His term as Chancellor was less distinguished. Casting himself as a sort of monetary St. George, he led the costly and ultimately unsuccessful struggle to stave off devaluation of the British pound during the first Wilson government in 1967. At the time, one of his Cabinet colleagues complained: “Jim was a pushover for the treasury mandarins. He simply did not have the intellectual equipment to overrule their traditionalist advice.” But Callaghan has a shrewd sense of grass-roots opinion, and in the words of one junior minister, he “knows what the ordinary bloke will wear and not wear.” He enjoys more union support than other contenders, keeps a firm hand in the party machinery, and has well-placed supporters in key constituencies up and down the country. Says a Cabinet colleague with grudging admiration: “Jim is the nearest thing this country has to a Tammany Hall pro.”
ELOQUENT MANDARIN. Roy Jenkins, 55, currently Home Secretary, is the most eloquent right-of-center voice in the Labor leadership. He has the allegiance of a hard core of Labor intellectuals who are fed up with the political opportunism of the Wilson era and admire Jenkins’ courage. He also has considerable appeal among the broader liberal community outside the party. In the early 1970s, when the Common Market was most unpopular, Jenkins risked a promising career by his unflinching advocacy of Britain’s joining Europe.
Yet many Laborites regard Jenkins as a cultural snob with no taste for the rough give and take of either domestic or international politics. The son of a Welsh coal miner who became parliamentary secretary to Prime Minister Clement Attlee, Jenkins was a student at Oxford’s Balliol College, where he took first honors in politics, philosophy and economics. He also acquired an upper-class “mandarin” accent, excellent French and a taste for claret and opera—none of which are especially valued by the party’s old guard.
HIT MAN. Denis Healey, 58, Chancellor of the Exchequer, is a tough infighter with a deserved reputation as Wilson’s “hit man.” Says one ministerial colleague: “In getting what he wants, he’s like a Sherman tank blasting opposition out of the way.” The Healey style and philosophy are perhaps best summed up by his reaction to John Kennedy’s Profiles in Courage, a book that greatly impressed him. “It wasn’t the nice, goody-goody thing you’d expected. Instead, almost all of his cases were men who became moral shits in the interest of the political good.”

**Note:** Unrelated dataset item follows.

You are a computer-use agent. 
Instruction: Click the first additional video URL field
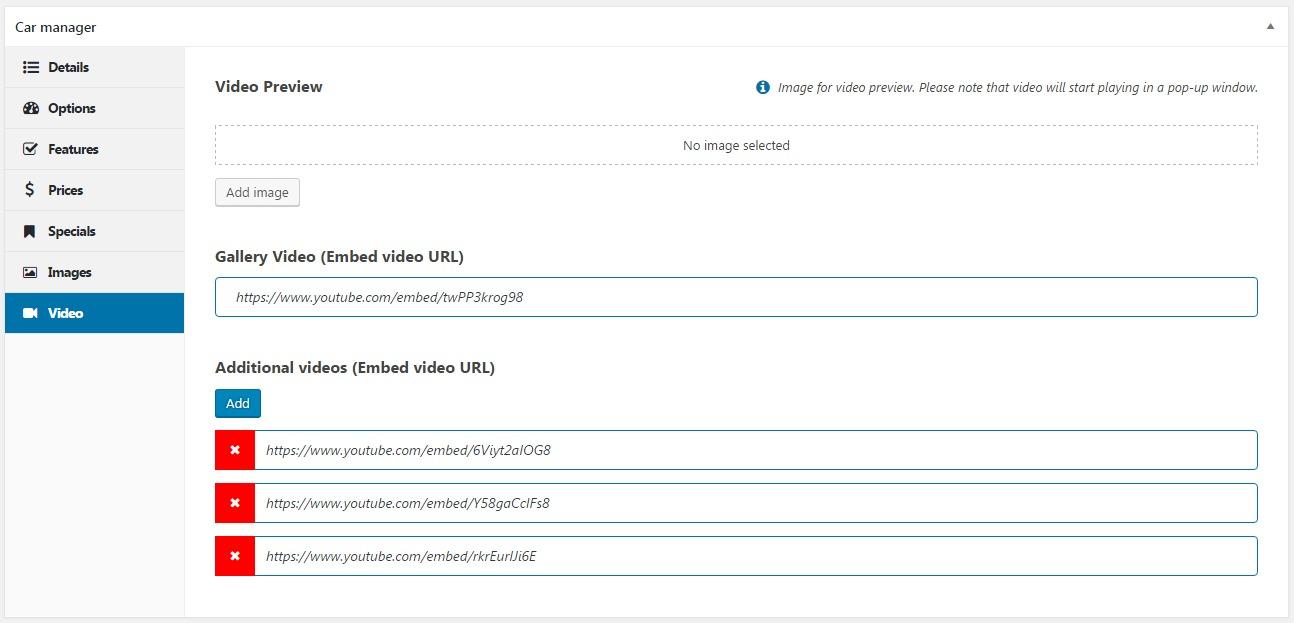click(755, 450)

The son of a poor Yorkshire schoolteacher, Healey won a scholarship to Balliol, where he took a double first in classical studies and philosophy and had a brief fling with the Communist Party. He became head of labor’s international secretariat at 28 and played a key role in framing the Attlee government’s opposition to Stalin’s imperialism. Despite a strong radical streak, Healey as chancellor has stood for a kind of aggressive orthodoxy, and has managed to get labor leaders to agree to —and even applaud—an anti-inflation program that includes pay curbs.
CIVILIZED FIREBRAND. Michael Foot, 62, the firebrand radical with the flowing white mane who inherited Aneurin Bevan’s mining constituency of Ebbw Vale, was brought into the Cabinet as Employment Secretary by Wilson to buy peace with the unions and the party’s left wing. It was an inspired idea. Sensitive to the devastating impact of runaway inflation on workers’ wages, Foot helped Healey and Jack Jones, leader of the powerful Transport Workers Union, to forge the much praised plan to limit pay increases.
Although the normally voluble Foot did not discard his left-wing views, he decided to put the fight against inflation first—a gesture that has earned him high marks among center Labor M.P.s.